«A quoi bon une loi antitabac si personne ne vérifie qu’elle est appliquée?» Un de nos lecteurs pose le problème: Genève a beau disposer d’une législation stricte interdisant de fumer dans les lieux publics, les récalcitrants ne semblent guère impressionnés et s’en tirent à bon compte. L’Etat assure que la loi est respectée dans la majorité des cas, mais admet n’avoir, à ce jour, délivré aucune amende. C’est donc en toute impunité que des cafés, des bistrots et des boîtes de nuit continuent de laisser fumer leurs clients… et d’enfumer leur personnel, que la loi de santé publique est censée protéger avant tout.
«Chez moi, c’est comme ça!»
«C’était un soir, je rentrais par la rue du Rhône et j’ai voulu boire un verre au Arthur’s, raconte Patrick Eberhardt. J’ai vu des cendriers sur les tables et des gens fumer des cigares ou des cigarettes. J’ai demandé à la serveuse s’il n’y avait pas une loi interdisant la fumée. Très gênée, elle a appelé son chef qui m’a dit: «Chez moi, c’est comme ça!» Il m’a orienté de l’autre côté du bar. Son arrogance m’a stupéfié, et ces employés m’ont fait beaucoup de peine», ajoute ce Genevois de 42?ans.
Selon Roland Terrier, président de la LDCGP (la Légitime défense des cafetiers genevois en péril), le café en question aurait reçu une amende de plusieurs centaines de francs. Le Arthur’s n’a pas répondu à nos nombreux appels.
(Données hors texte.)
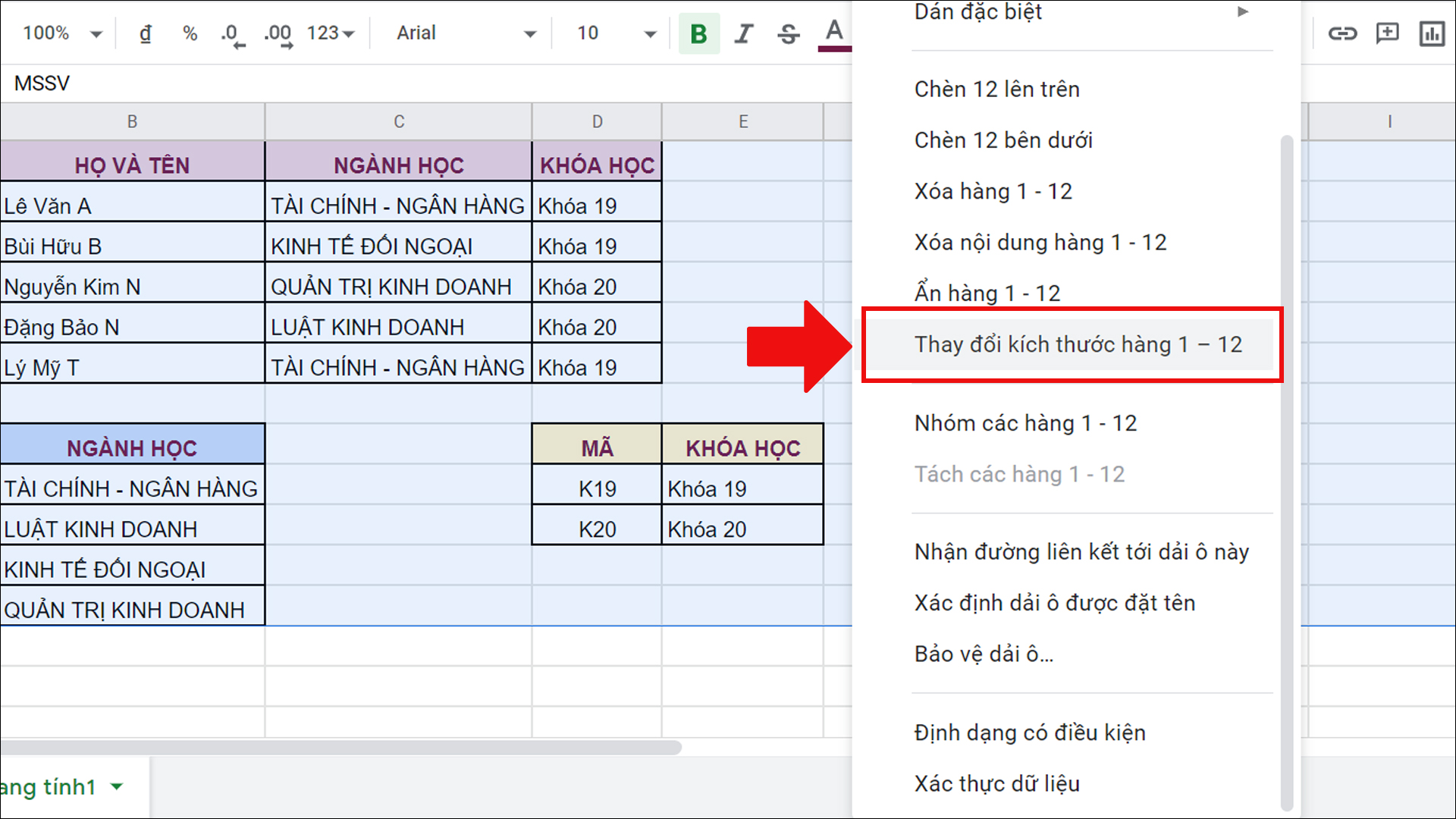Insert a comment with the comment icon
1456x819 pixels.
(x=1387, y=33)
D’autres bars, cafés ou restaurants bravent l’interdiction de fumer. Selon un opposant à la loi, il y en aurait une soixantaine. «Allez faire un tour à la Jonction, aux Eaux-Vives, aux Pâquis, vous verrez bien», invite-t-il. De leur côté, certaines boîtes de nuit permettraient toujours de fumer allégrement. «Ayant fréquenté le Java Club quatre cinq fois durant les deux derniers mois, déclare un lecteur, il y avait à chaque fois une cinquantaine de personnes qui fumaient à l’intérieur, à la vue de tous.» Lui comme d’autres jeunes évoquent aussi le MOA: «Les gens fument, on ferme les yeux.» Egalement cité, le Bypass est le seul à avoir retourné notre appel. Son propriétaire, Pierre Thomas, dément catégoriquement. «Nous avons reçu des contrôles et on nous a même félicités pour les mesures que nous avons prises. Si quelqu’un fume, on ne va pas lui taper dessus, mais nous avons retiré tous les cendriers et aménagé une terrasse extérieure chauffée. Elle est toujours pleine.»
Comment interpréter ces témoignages? La légèreté des amendes (de 100 à 1000?francs) et surtout le fait qu’elles tardent à tomber sont-ils perçus comme un encouragement à ignorer la loi? Le Département chargé de l’application de la loi s’en tient à une déclaration laconique. «L’Etat traite les rapports de dénonciation comme il se doit et selon la loi, nous avons reçu 18 rapports de dénonciation concernant des particuliers et 5 concernant des établissements (dont une boîte de nuit avertie deux fois), indique Elisabeth Debenay, responsable du Service de promotion de la santé. Les amendes seront prochainement adressées aux personnes concernées», promet-elle.